A year ago, I was about a week away from our Labor Day trip when my now-fiance Trent would ask me to court him. I was in a precarious place with my heart. I was totally submitted to God’s plan and knew that it was best. But over the course of a year and a half, my heart had become so attached to Trent that if he’d started courting someone else at that point, I would have been pretty hurt. I was so tired of the “not knowing”, and pleaded with the Lord that He give me some direction.
And He did!
You might expect the year that ensued to be one of courted bliss.
God had to turn a selfish, intense, impatient 18-year-old into a less selfish, less intense, and much more patient 19-year-old. And God doesn’t usually do His work painlessly while we’re off humming on another trail. He challenges, lets us fall, picks us up, teaches us the same lessons over and over, and refines our heart.
This has been a challenging and very tearful year. Lots of hard things to deal with. It was like God’s marriage counseling crash course! Too much of the year, I practically ignored God. But ever since the end of this spring, God has been so obviously central in my life that there’s no way I can ignore Him now. He was patient to walk with me through this year, even though I was such a unwilling student and follower.
I want to encourage you, single friend. God is sovereign. He has a wonderful plan for your life! But His highest goal for each of us is that we learn to love and submit to Him more fully as time goes on.
But don’t idealize romantic relationships. Don’t imagine that when you are in one, you will all of a sudden know just what to say, have a designer wardrobe, straight white teeth, and romantic background music playing everywhere you go (especially when he is around, of course).
The reality is that you’ll still be you. You’ll still say dumb things. You’ll still have that same wardrobe and your clothes will still fit you not as well as you wish they did. Your teeth won’t change, and not every moment you spend in fellowship with your loved one will be wonderful. (There was a point in our relationship when I wondered if there was an even count of the amount of days when I cried and didn’t cry on the phone with Trent!) You will still struggle with the same spiritual issues that you struggle with now.
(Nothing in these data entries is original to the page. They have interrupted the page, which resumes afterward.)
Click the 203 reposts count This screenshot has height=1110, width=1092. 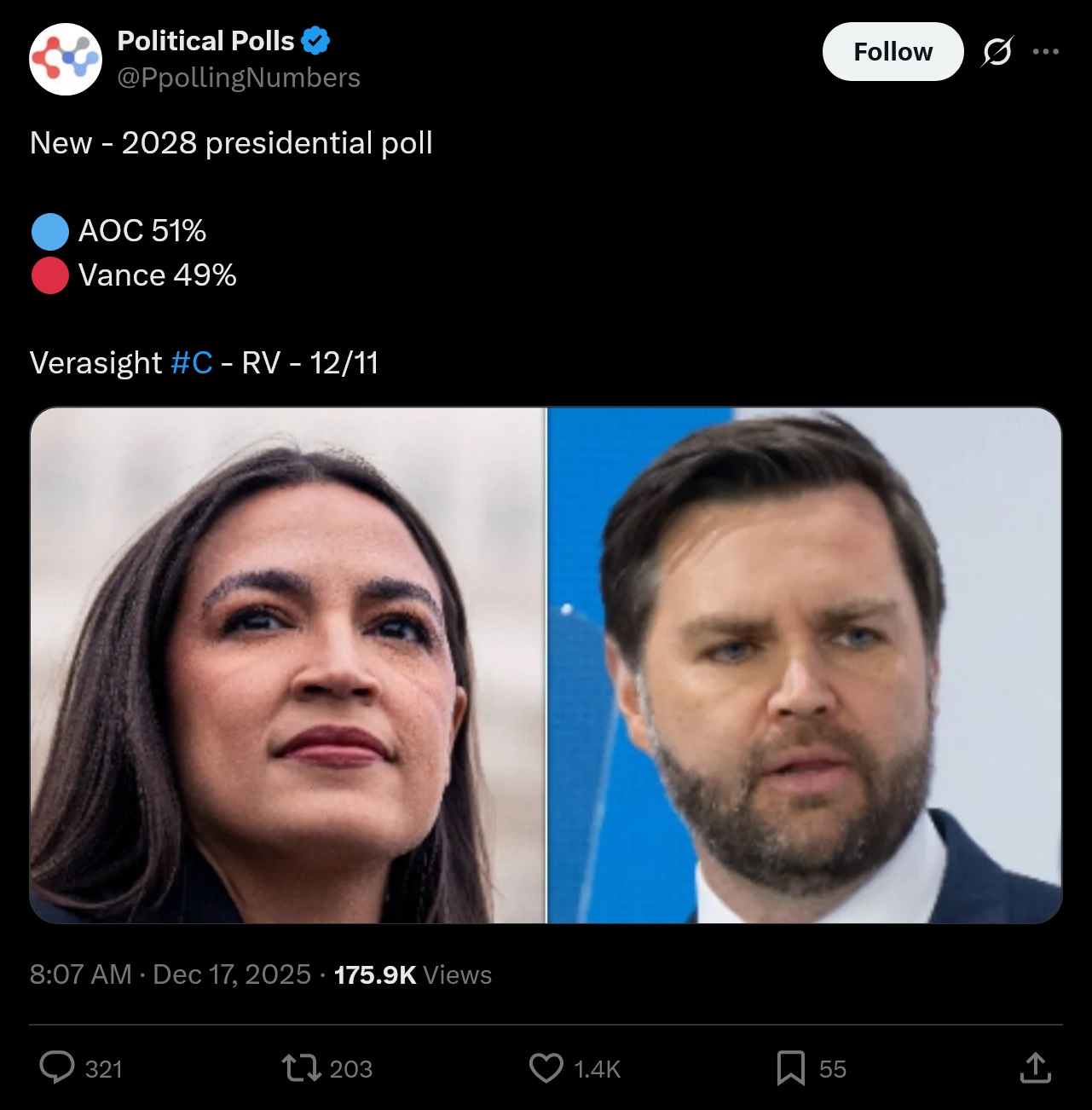coord(350,1069)
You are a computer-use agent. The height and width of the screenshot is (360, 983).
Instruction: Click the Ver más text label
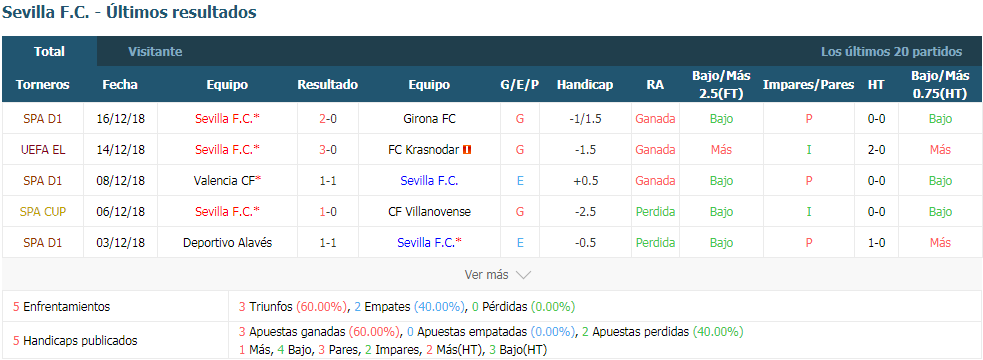point(487,275)
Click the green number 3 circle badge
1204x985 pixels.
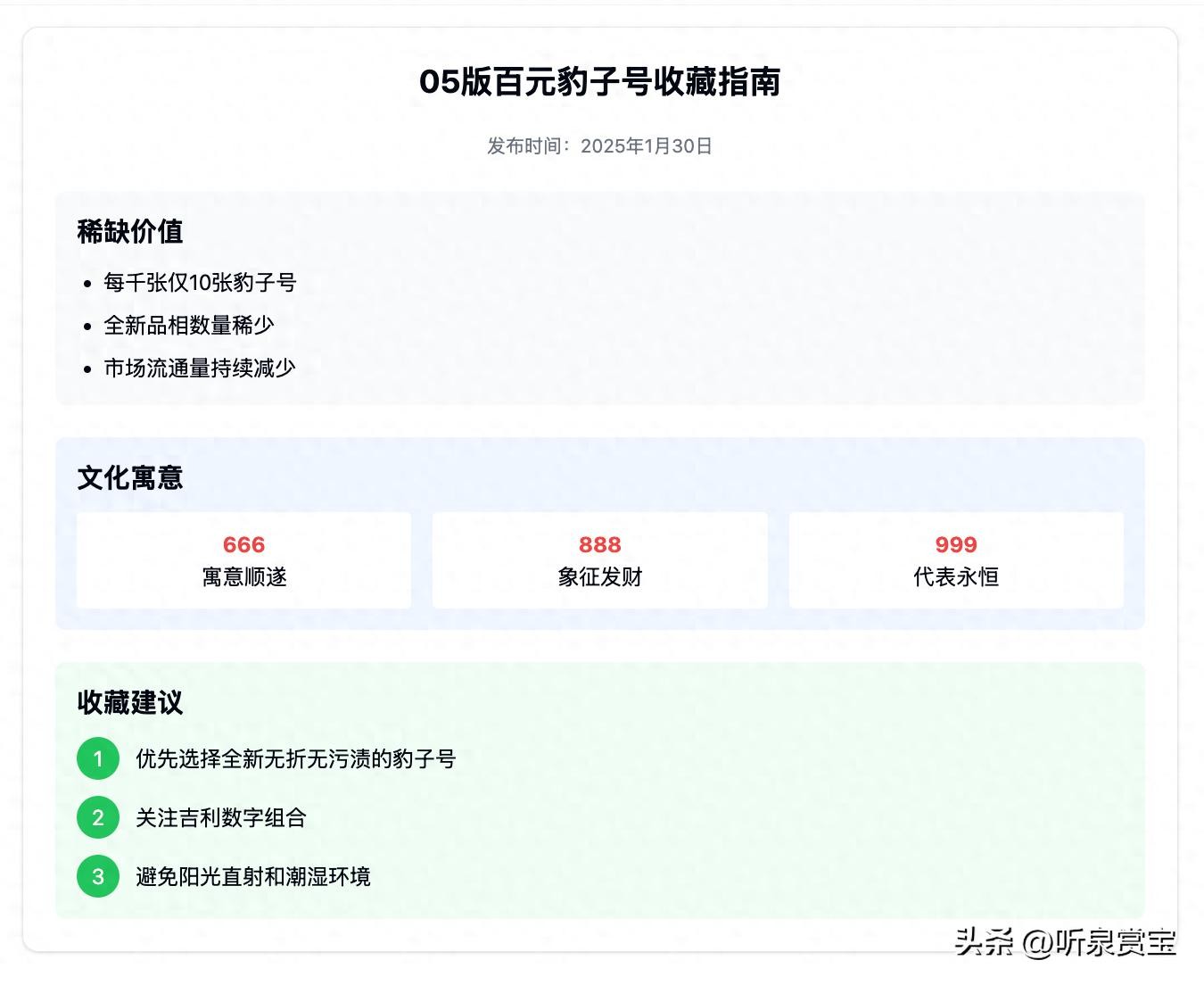click(98, 877)
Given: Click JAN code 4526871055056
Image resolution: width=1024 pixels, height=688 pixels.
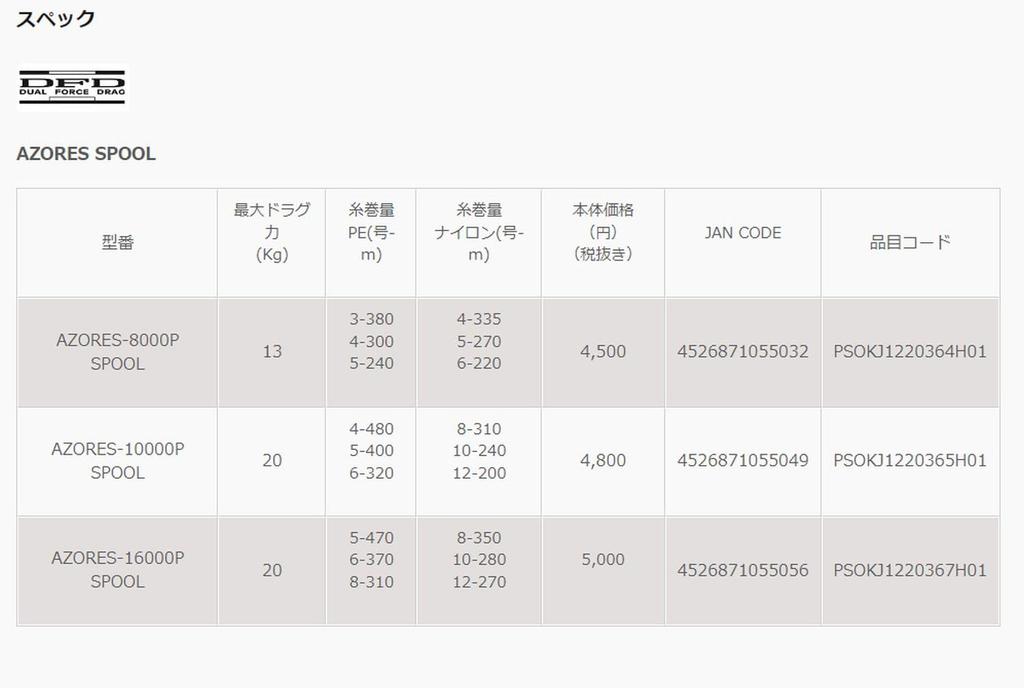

You’ll still wonder if people like you.
You won’t even always like the one you love. Sometimes he will frustrate you to no end. Sometimes a sharp word will flow out so much more easily and willingly than the loving word you should have said.
Your life will never be perfect. Each season brings its own blessings and challenges. Make the most of these days when you can have such un-distracted singleness of heart for God.